We end with an agreement. He has a 12-person research team in Pompuhar, just south of LAFTI’s area, and he will direct some of the scientists to come look at the area in early February and take soil samples to see what can best be done. I can’t ask for anything more than that. If it happens, it is a start. I thank him profusely, say that if there is anything I can do in support from the U.S. to have him please contact me. And thanks again.
I have no idea whether this will actually happen. I have been working on this intermittently for five years to no good effect, so I don’t want to get my hopes up too high. But maybe the stars have realigned after the solar eclipse. We shall just have to find out.

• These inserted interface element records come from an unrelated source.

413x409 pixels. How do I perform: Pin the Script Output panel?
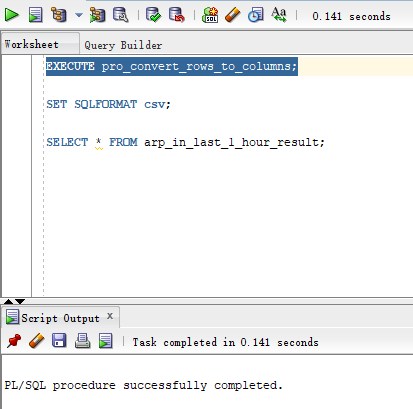point(14,341)
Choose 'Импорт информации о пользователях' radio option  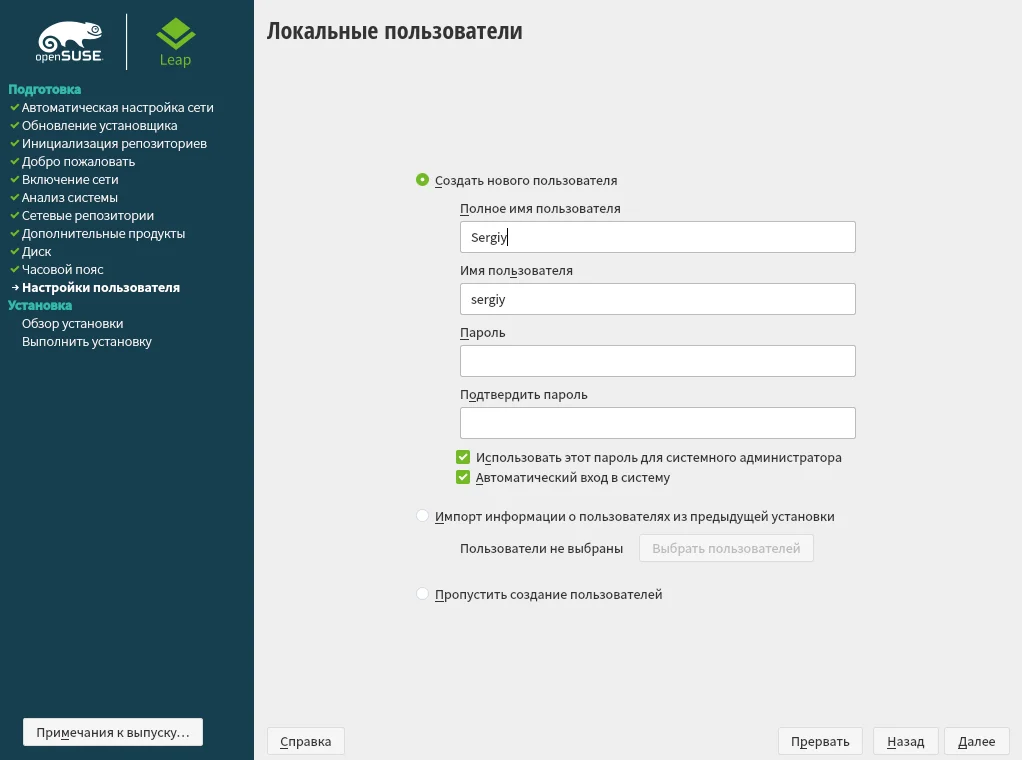pyautogui.click(x=423, y=517)
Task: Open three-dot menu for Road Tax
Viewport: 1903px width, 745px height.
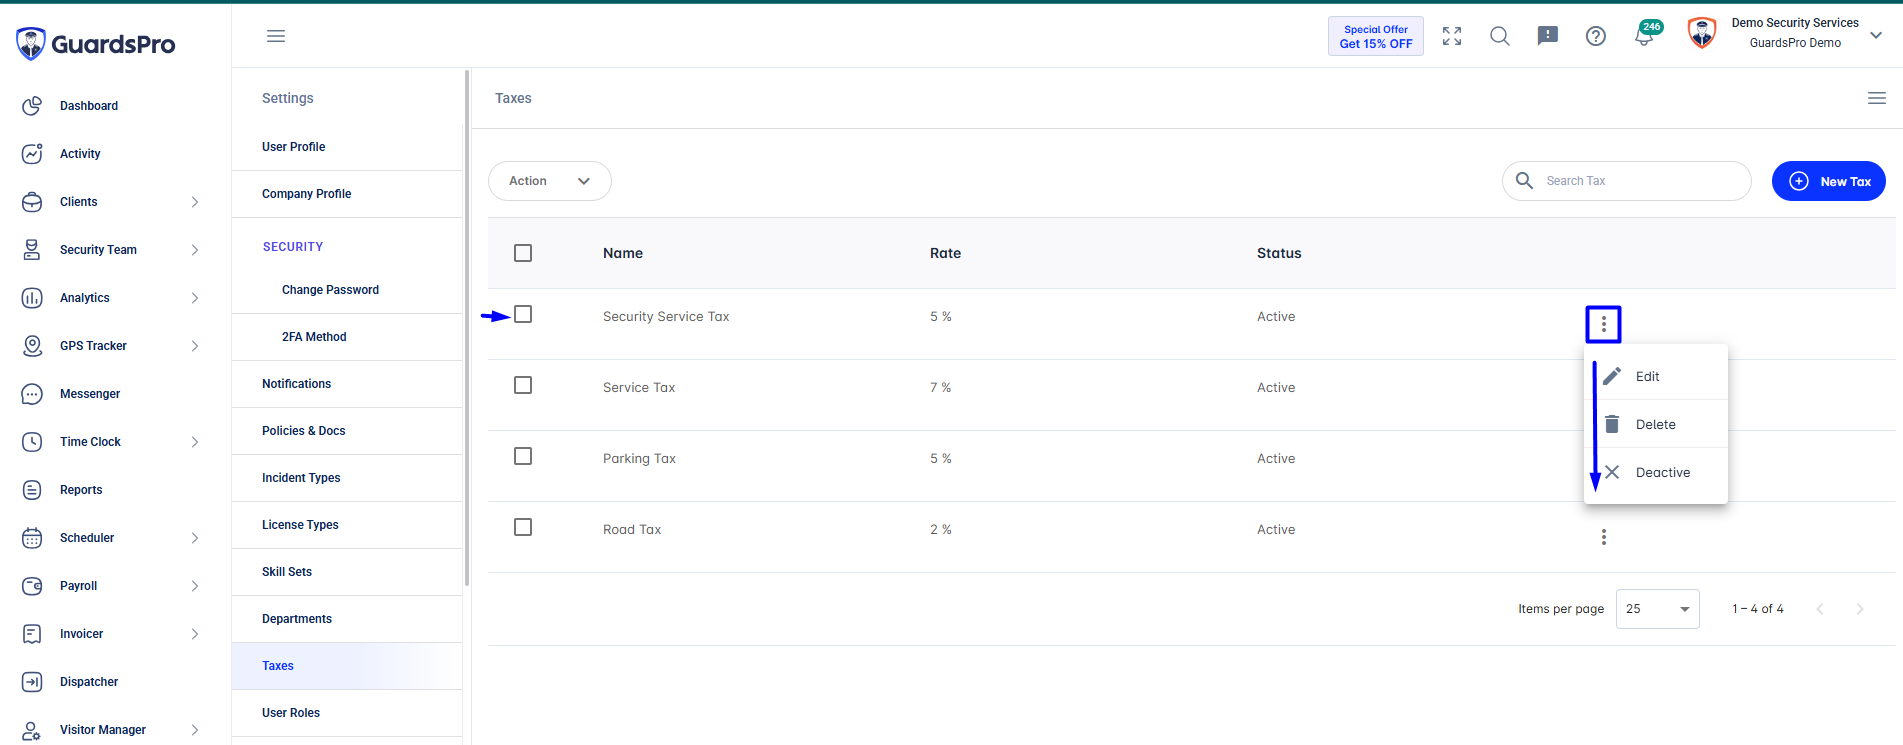Action: tap(1604, 537)
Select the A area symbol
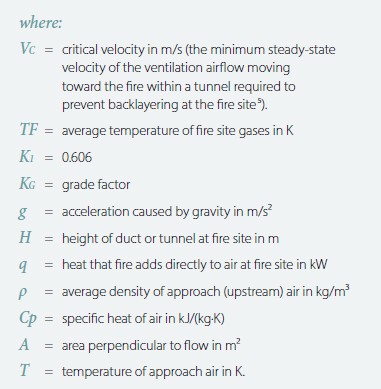 pos(24,344)
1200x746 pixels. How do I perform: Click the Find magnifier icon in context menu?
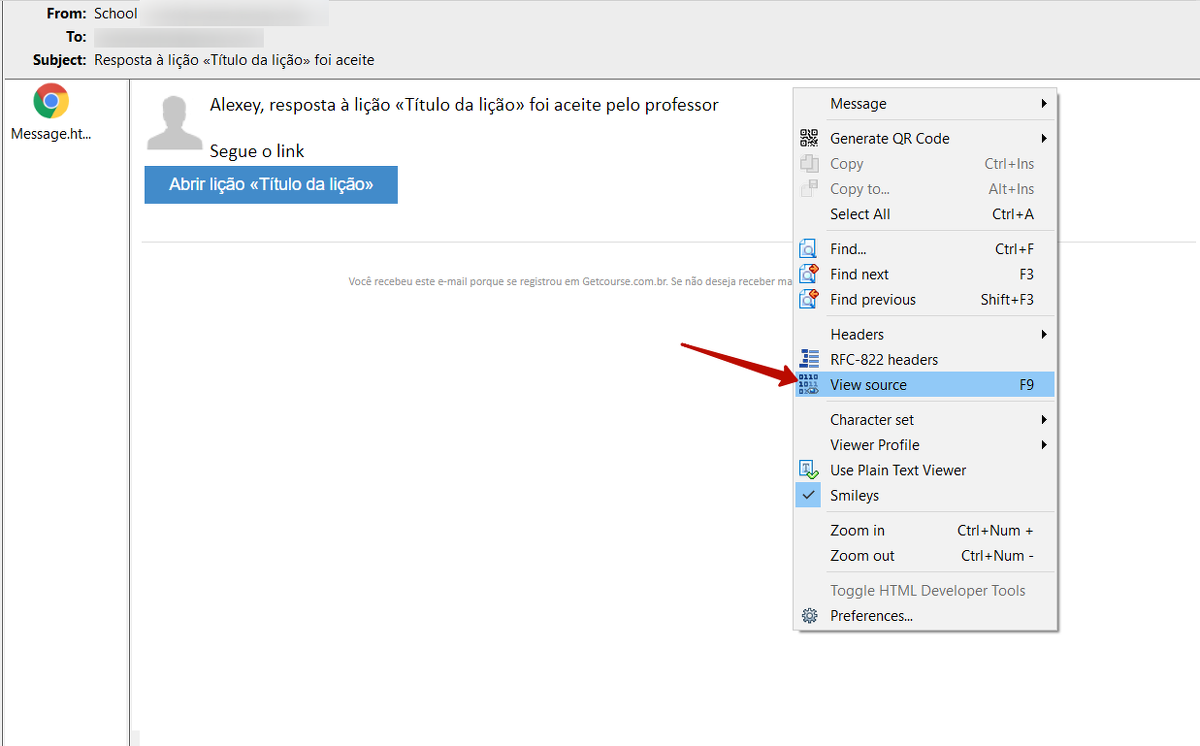809,249
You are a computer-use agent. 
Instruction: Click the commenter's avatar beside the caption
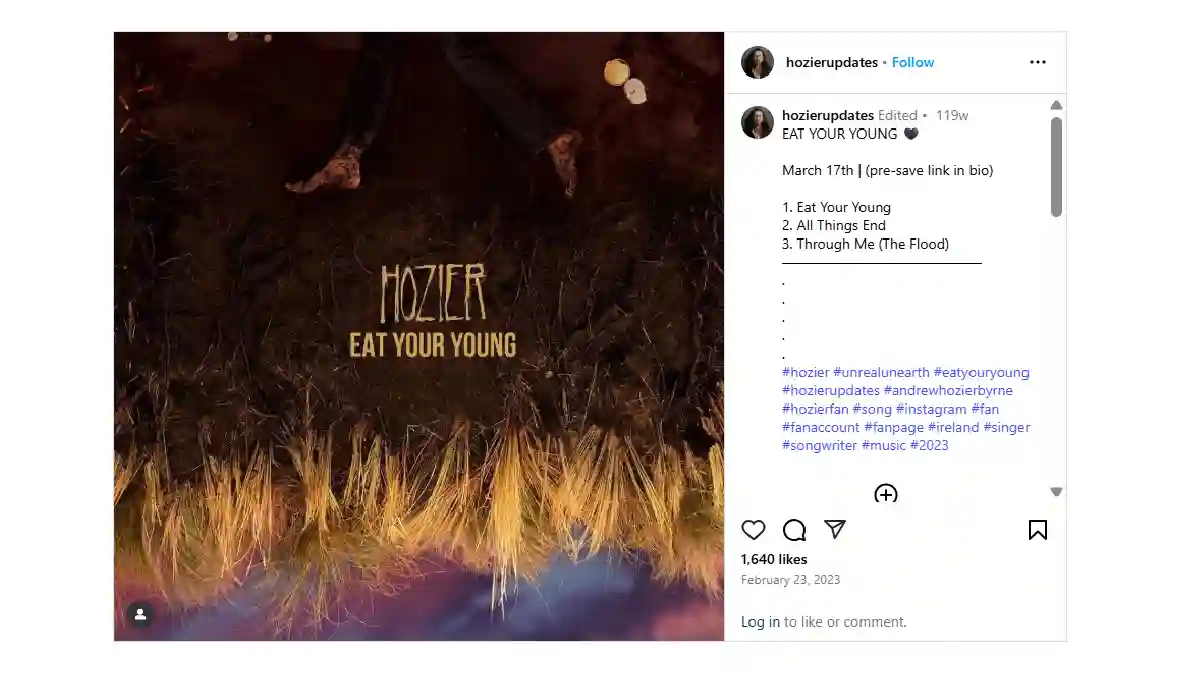coord(757,123)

Then more backing-and-forthing at the Secretariat. We get in during lunch hour, so there is no pass, but Veerasami shows the newspaper clipping of Krishnammal receiving the Ambedkar Award from the Chief Minister, and that is more than sufficient. Third-Floor Minister is in Delhi, but we take over his air-conditioned office and Krishnammal lies down for one of her 10-minute Gandhi naps. They actually should provide a bedroom for her at the Secretariat, as she is here so often, and she actually has camped for a day or two as necessary with Third-Floor Minister. Veerasami and I chase after Eighth-Floor Minister; he is nowhere to be found. But good news! We can see the personal assistant to Stalin, the soon-to-be Chief Minister! Now it is through the giant rabbit warren. Rooms with millions and millions of papers and files. It probably looks the same as it did during the British Administration. I take a photograph of an ancient Gestetner copy machine, still in use. But we are finally led into the office, everyone bows and is delighted to see Krishnammal (there was plenty of excitement on the elevator for just Veerasami, which is quite striking, dressed as he is in his rural wear, surrounded by western-dressed bureaucrats).
The exemption for the stamp tax duty on the land purchase is now with Third-Floor Minister, we are told. This is good news – he is a friend. AND, we have a meeting with Stalin before a wedding we are now to attend (meaning 6:30 a.m.). I think Krishnammal is going to ask him for an immediate 50,000 bags of cement.
And back to Chengelput. All plans are changed. For the next three days, I am going to weddings! I am to be the wedding beggar. I complain to Krishnammal that she is feeding me too well – no one will give to a fat beggar. But we are now a traveling road show. Saint Run-Around and the Fat Beggar.
We end the day with my writing six fundraising appeals for bags of cement. All in a day’s vacation.